One of the most attractive methods of starting a new business is to buy a franchise. For a variety of reasons the attraction is easy to understand. The purpose of this article is not to go over them all again, since they are well-known (and are laid out in my book 'Real World Franchising' in any event!).
However it can be a real benefit to franchisees if they understand the benefits of franchising for the franchisor.
'What do I care why the guy is making the offer, I only need to know what the offer actually is'.
That is one view which some people take when looking at the business of buying a Franchise. On one level of course they are right, but believe me, if you don't make some attempt to understand what's in it for the person on the other side of the table you are needlessly hampering yourself when looking at the business. I have listed below some of the advantages that accrue to the Franchisor, but before going into them let's just consider what the Franchisor is really doing first. The advantages of franchising for a franchisor can be summarised as:
1. The growth of the network is achieved using the financial and manpower resources of the franchisee;
2. The franchisor need not be concerned with the day to day operation of each outlet;
3. The franchisor's organisation can be compact and can earn profits without involvement of high capital risk;
4. The network has an ability to grow rapidly;
5. The franchisor has fewer staff and fewer staff problems;
6. The management of each outlet is the hands of an owner who will tend to be well motivated to be successful;
7. Franchising provides wider secure outlets for products and services;
8. It enables the franchisor to service national customers using their network of outlets. The list is important in itself but the underlying factors that the list highlights are equally important:
It shows very well that the Franchisor has at least as much to gain from the Franchise operation as you have. This means that your approach to Franchisors need not be that of the cringing supplicant who is begging to be granted the right to become a Franchisee. You are the owner of some things that the Franchisee is very keen to get hold of, namely your skill, capital and motivation. Ensure your approach reflects this.
Secondly you should bear in mind that the Franchisor will not have a business without people like you. This means that the Franchisor will be keen to get you signed up. If this means sometimes that some things get glossed over and results get presented in the best conceivable light, then it's not that surprising really. You are not the only side in this negotiation with plenty to lose. Bear that in mind when reviewing the claims of success made in the glossy brochure.
Of course so far, we have assumed that the Franchisor is someone ethical and business person who feels that the Franchise operation is the best way for their company to grow and flourish.
However it is an undisputed fact, even by the Associations charged with regulating and promoting Franchising worldwide, that there are several Franchise opportunities advertised each year which are out and out scams. That is as least part of the reason why the trade associations exist! Rest assured that if you follow the approach laid out in my book, you should see enough warning signs to ensure your money remains safely in your pocket, nevertheless though, you have to keep this is the back of your mind.

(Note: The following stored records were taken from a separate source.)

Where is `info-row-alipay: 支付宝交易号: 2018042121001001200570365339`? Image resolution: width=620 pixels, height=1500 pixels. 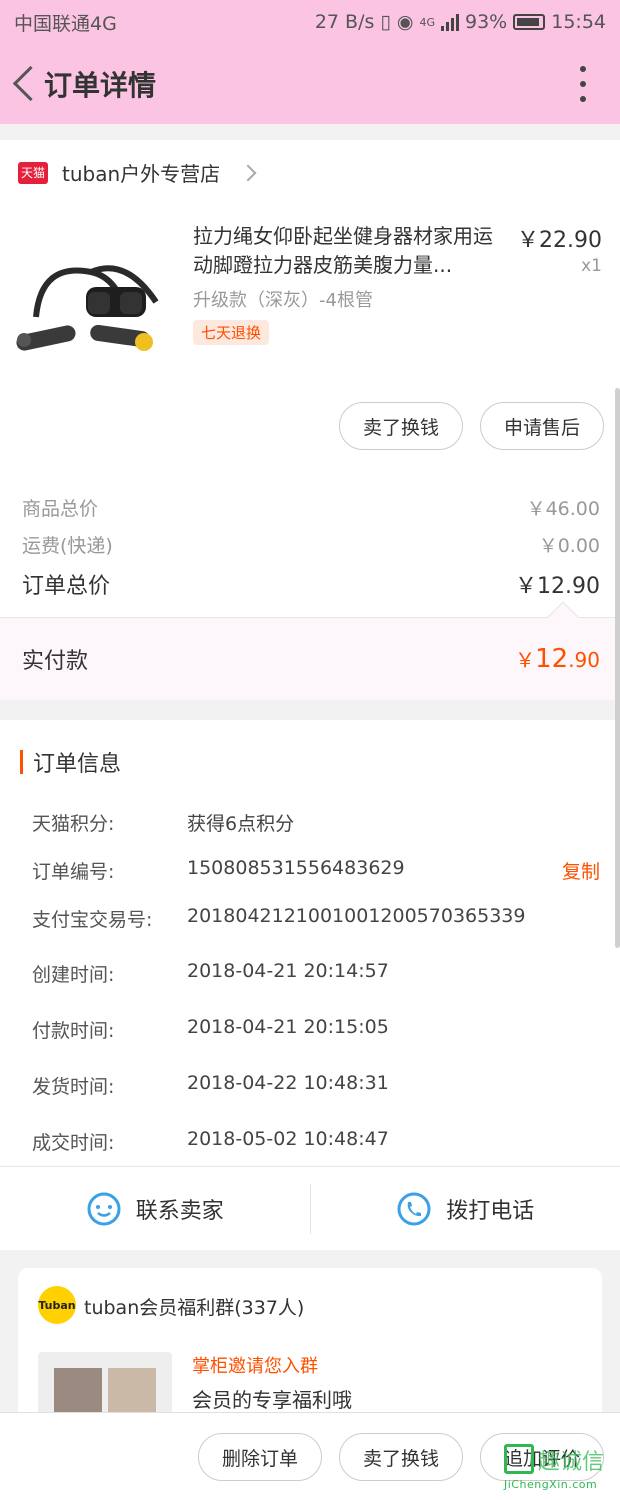 info-row-alipay: 支付宝交易号: 2018042121001001200570365339 is located at coordinates (316, 918).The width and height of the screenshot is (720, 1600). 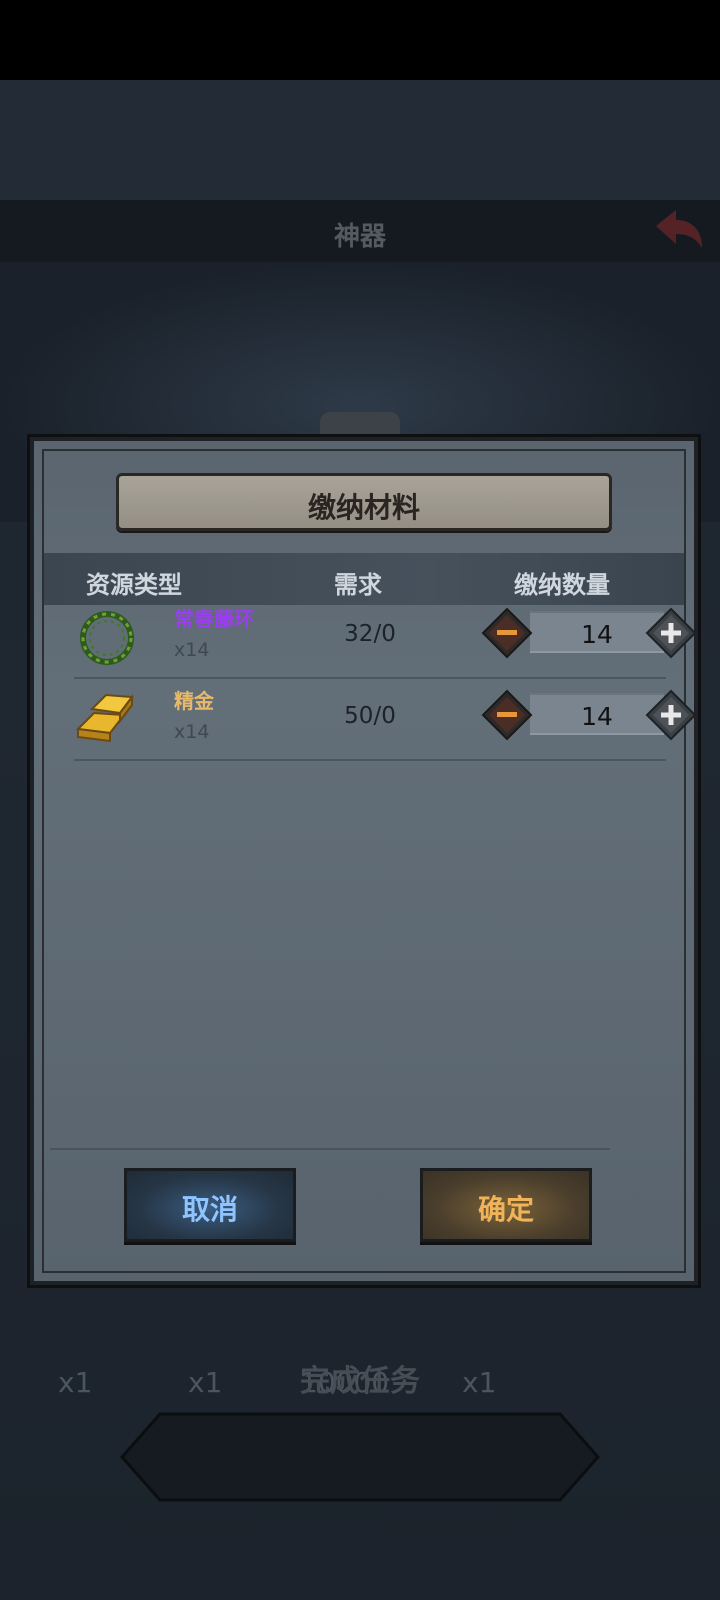 I want to click on confirm-button: 确定, so click(x=506, y=1205).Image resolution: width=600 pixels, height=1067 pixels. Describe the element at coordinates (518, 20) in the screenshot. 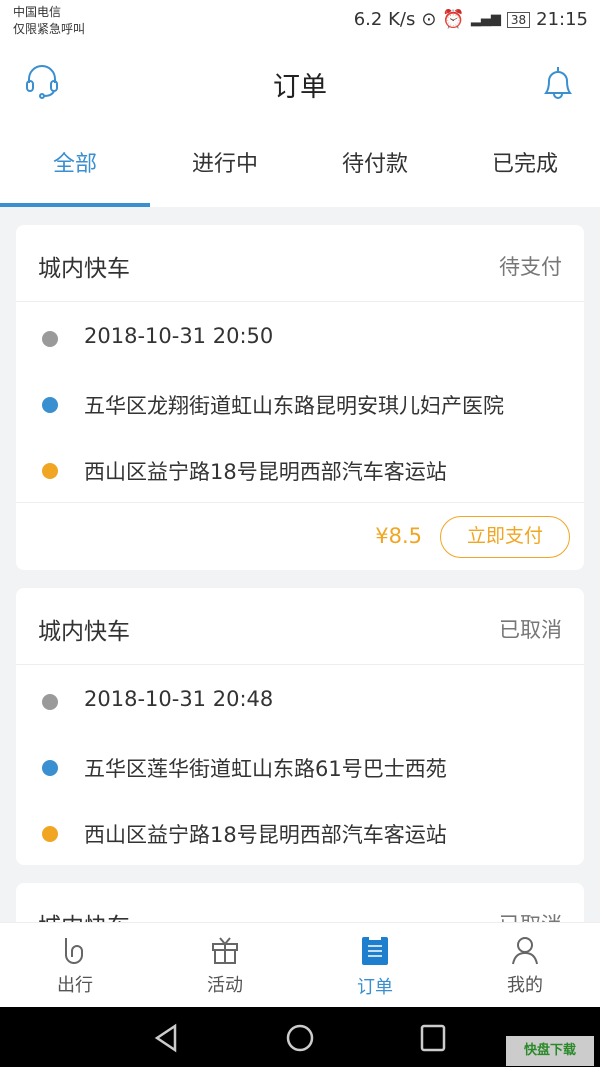

I see `battery-icon: 38` at that location.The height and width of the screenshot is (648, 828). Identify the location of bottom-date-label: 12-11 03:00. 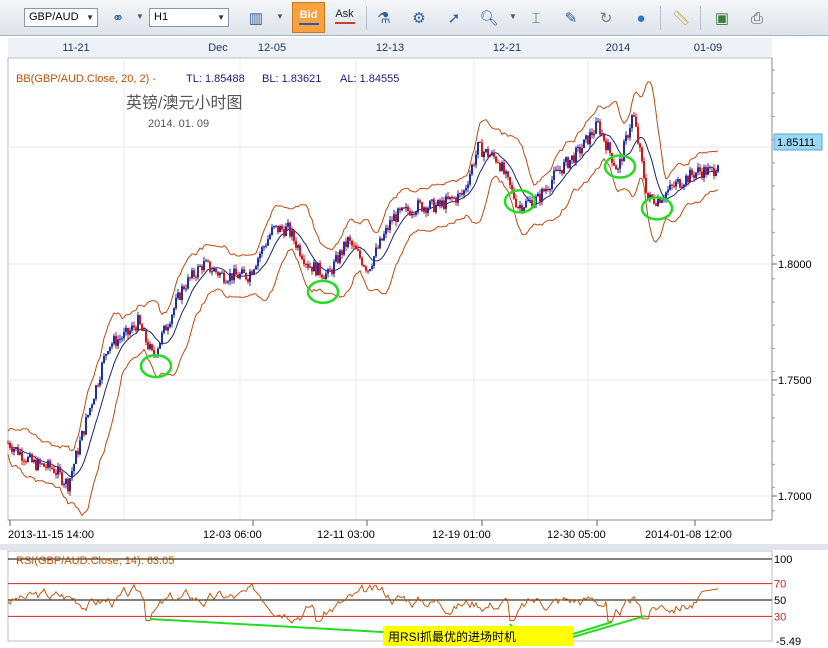
(346, 535).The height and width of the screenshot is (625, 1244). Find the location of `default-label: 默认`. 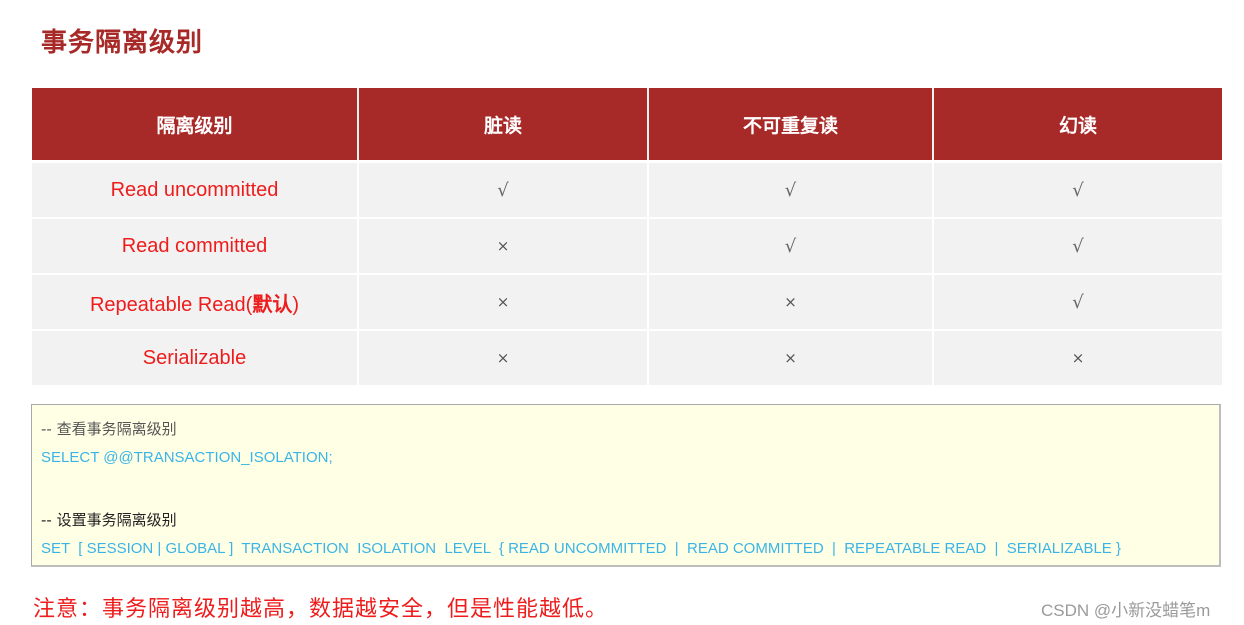

default-label: 默认 is located at coordinates (272, 304).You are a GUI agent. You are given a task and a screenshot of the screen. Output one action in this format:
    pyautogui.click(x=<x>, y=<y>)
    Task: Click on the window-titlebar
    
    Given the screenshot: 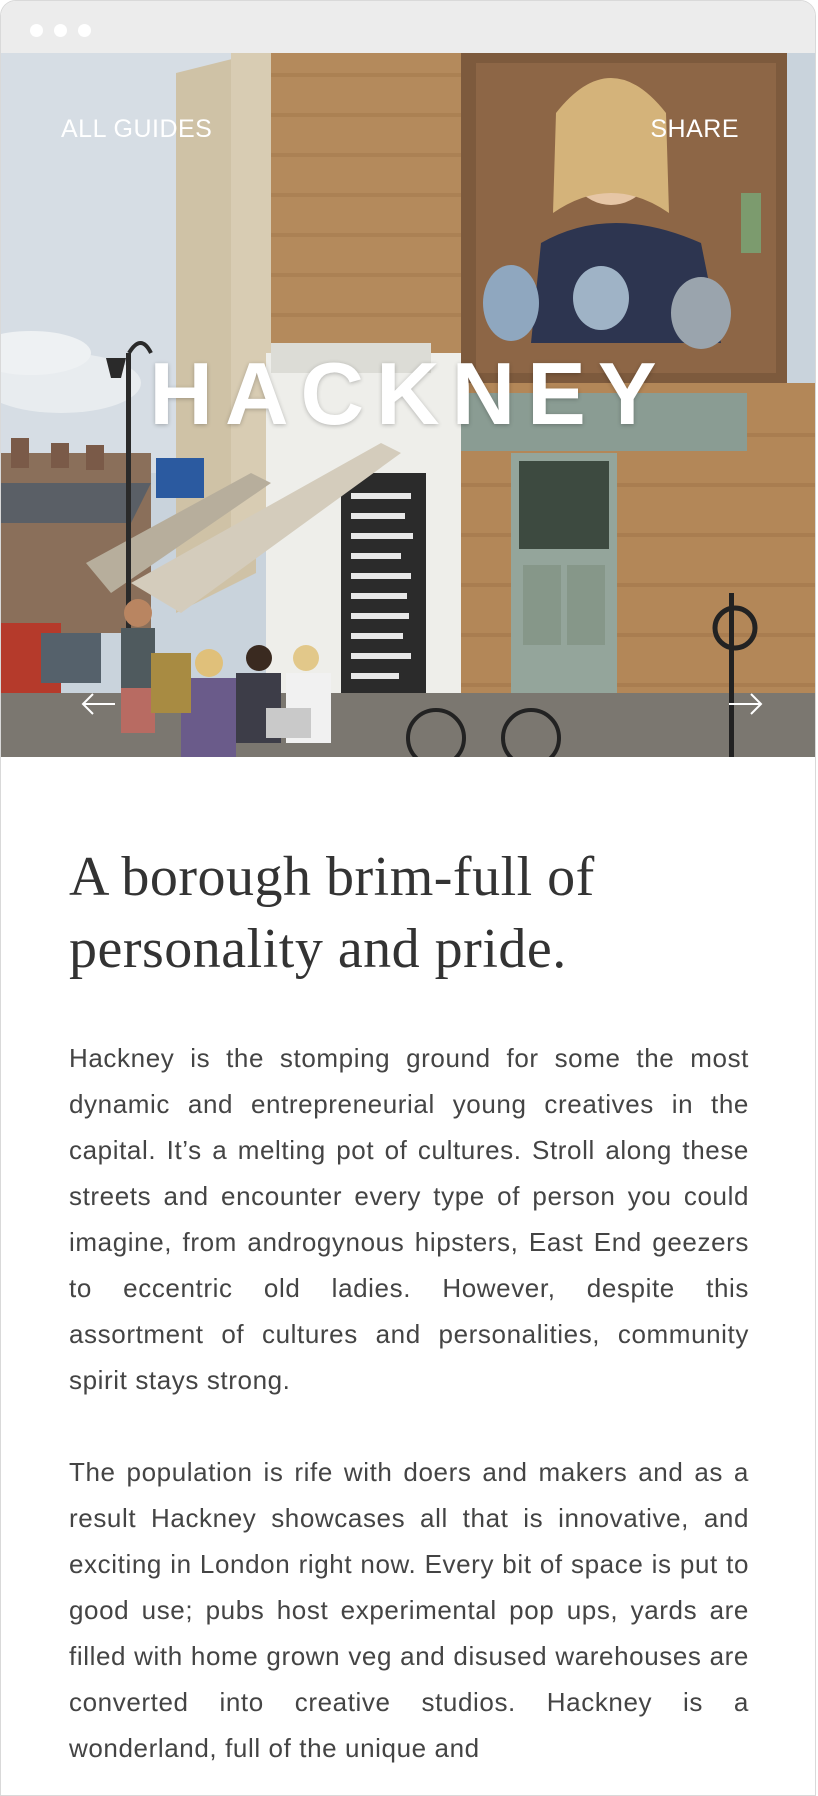 What is the action you would take?
    pyautogui.click(x=408, y=27)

The Franchisor should have a good business that will reap greater benefits through expansion. Their attitude should come across as being interested in the business and how it operates rather than the Franchise element per se. The Franchise ideally can be summarized as a means to an end, rather than an end in itself. No greater indication of this approach is in the level of the Franchise fee that you normally have to pay for the Franchise. While the franchisor will expect a fee, that fee shouldn't be disproportionate to the other investments you will have to make.
In a capital intensive Franchise you will need to invest substantially in setting up the business and the initial running costs. Let's face it every pound you have to invest in buying the Franchise is a pound less available for the business itself. Even in those franchises where there is not such a large element of investment in plant and machinery, the Franchisor should regard your business as a long term prospect. After all if you are handing over a significant proportion of your Sales revenue each month to the Franchisor they are going to benefit greatly in the longer term. Why would they feel the need to take a huge initial fee from you? Could it be that they don't regard the future income stream as certain enough?
Some Franchisors argue that they need evidence that you have adequate capital behind you, in order that you can sustain yourself in the initial phase. The initial payment is therefore a type of capital adequacy hurdle that has to be overcome. Hopefully the gaping hole in this argument is clear! Leaving on one side the less arduous alternative of just getting the prospective franchisee to prove their net worth, it cannot help a new Franchise if the initial capital available to put into the business has to be depleted in this way.
Quite frequently the initial fee is split into various elements and therefore can appear more acceptable. For example the purchase of initial stock and a charge for Training seems much more acceptable. Just be aware that the charges are all distinguished by one element. Despite the change of description, the destination for the cheque you write does not vary! However you should be able to get a detailed breakdown of the services and goods being purchased in advance with your money. Just make sure that the pricing is realistic and the process is not just window-dressing.